Un expert, Bertrand Badie, spécialiste des relations internationales, affirme que la pandémie est une aubaine pour les guérilleros alors que les puissants deviennent faibles".

Evoquant "l'impact potentiellement dévastateur du Covid-19 à Idlib et ailleurs en Syrie", le sous-secrétaire général des Nations Unies aux Affaires politiques, Rosemary DiCarlo, a appelé sur Twitter toutes les parties à faire preuve de retenue.

Martin Griffiths, l'Envoyé spécial des Nations Unies pour le Yémen, a lancé un plaidoyer similaire: "A un moment où le monde se mobilise pour lutter contre une pandémie, les parties doivent se concentrer sur la prévention mutuelle pour garantir que la population ne sera même pas confrontée des risques plus graves".

Jusqu'à présent, ces pays n'ont pas été touchés par COVID-19 à l'échelle observée en Chine, en Corée du Sud ou en Europe.

Mais le virus a le potentiel, une fois qu'il atteint les pays pauvres et les conflits, d'avoir un impact dévastateur.

En l'absence d'une assistance concertée de l'étranger, l'ONU craint que des "millions" ne meurent.

La pandémie "pourrait entraîner une aggravation des conflits, avec le risque d'aggraver la situation humanitaire et les mouvements de population", a déclaré un diplomate.

"Le fait de jeter leurs troupes au combat exposera les Etats et les groupes non étatiques violents à la contamination, et donc à des pertes potentiellement catastrophiques de vies humaines", a déclaré pour sa part Robert Malley, président de l'International Crisis Group, basé à Washington.

Il estime que le virus "va très certainement diminuer la capacité et la volonté des Etats et du système international - l'ONU, les organisations régionales, les réfugiés, les forces de maintien de la paix - de se consacrer à la résolution ou à la prévention des conflits".

A l'ONU, qui a du mal à répondre du mieux qu'elle peut, les diplomates insistent pour que leurs efforts pour surveiller les crises et les conflits régionaux se poursuivent, même si l'organisation internationale a fortement réduit son calendrier de réunions.

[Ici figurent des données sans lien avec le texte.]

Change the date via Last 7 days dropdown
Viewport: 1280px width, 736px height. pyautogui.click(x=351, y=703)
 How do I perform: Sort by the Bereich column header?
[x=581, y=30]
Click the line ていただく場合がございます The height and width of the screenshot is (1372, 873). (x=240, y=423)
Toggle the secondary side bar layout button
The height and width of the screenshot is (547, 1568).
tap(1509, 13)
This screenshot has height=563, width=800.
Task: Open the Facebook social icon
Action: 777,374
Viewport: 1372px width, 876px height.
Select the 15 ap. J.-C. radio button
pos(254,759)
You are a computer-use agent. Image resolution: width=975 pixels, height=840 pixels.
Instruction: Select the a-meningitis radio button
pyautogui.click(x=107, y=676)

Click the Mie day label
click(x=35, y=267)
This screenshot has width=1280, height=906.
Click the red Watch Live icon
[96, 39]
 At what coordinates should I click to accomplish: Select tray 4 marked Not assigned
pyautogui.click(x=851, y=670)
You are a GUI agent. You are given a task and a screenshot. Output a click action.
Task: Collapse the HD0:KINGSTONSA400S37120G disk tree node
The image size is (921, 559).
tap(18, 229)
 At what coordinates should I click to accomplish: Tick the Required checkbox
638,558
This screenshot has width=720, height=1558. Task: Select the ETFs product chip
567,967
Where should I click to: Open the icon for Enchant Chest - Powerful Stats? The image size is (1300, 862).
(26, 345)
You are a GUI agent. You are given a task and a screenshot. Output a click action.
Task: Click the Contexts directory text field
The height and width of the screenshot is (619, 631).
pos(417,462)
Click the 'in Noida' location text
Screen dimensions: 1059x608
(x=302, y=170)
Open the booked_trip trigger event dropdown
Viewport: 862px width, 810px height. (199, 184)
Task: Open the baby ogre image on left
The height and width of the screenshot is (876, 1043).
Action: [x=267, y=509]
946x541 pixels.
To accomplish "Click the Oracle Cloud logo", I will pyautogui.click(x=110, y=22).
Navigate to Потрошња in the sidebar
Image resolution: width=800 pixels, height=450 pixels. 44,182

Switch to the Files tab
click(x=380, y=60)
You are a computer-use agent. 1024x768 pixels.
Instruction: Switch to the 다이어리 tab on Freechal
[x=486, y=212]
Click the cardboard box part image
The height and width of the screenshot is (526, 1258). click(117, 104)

"Nous avons l'intention de veiller à ce que le Conseil de sécurité joue son rôle vital dans le maintien de la paix et de la sécurité mondiales", a écrit l'ambassadeur par intérim de la Grande-Bretagne auprès de l'ONU, Jonathan Allen, sur Twitter.

"COVID-19 est le principal objectif mondial, mais nous n'avons pas oublié la Syrie, la Libye, le Yémen." Toutefois, Richard Gowan, spécialiste new-yorkais des Affaires onusiennes, a exprimé des doutes.

"Les diplomates du Conseil de sécurité disent qu'il est difficile de faire en sorte que leurs capitales se concentrent sur les questions onusiennes", a-t-il déclaré.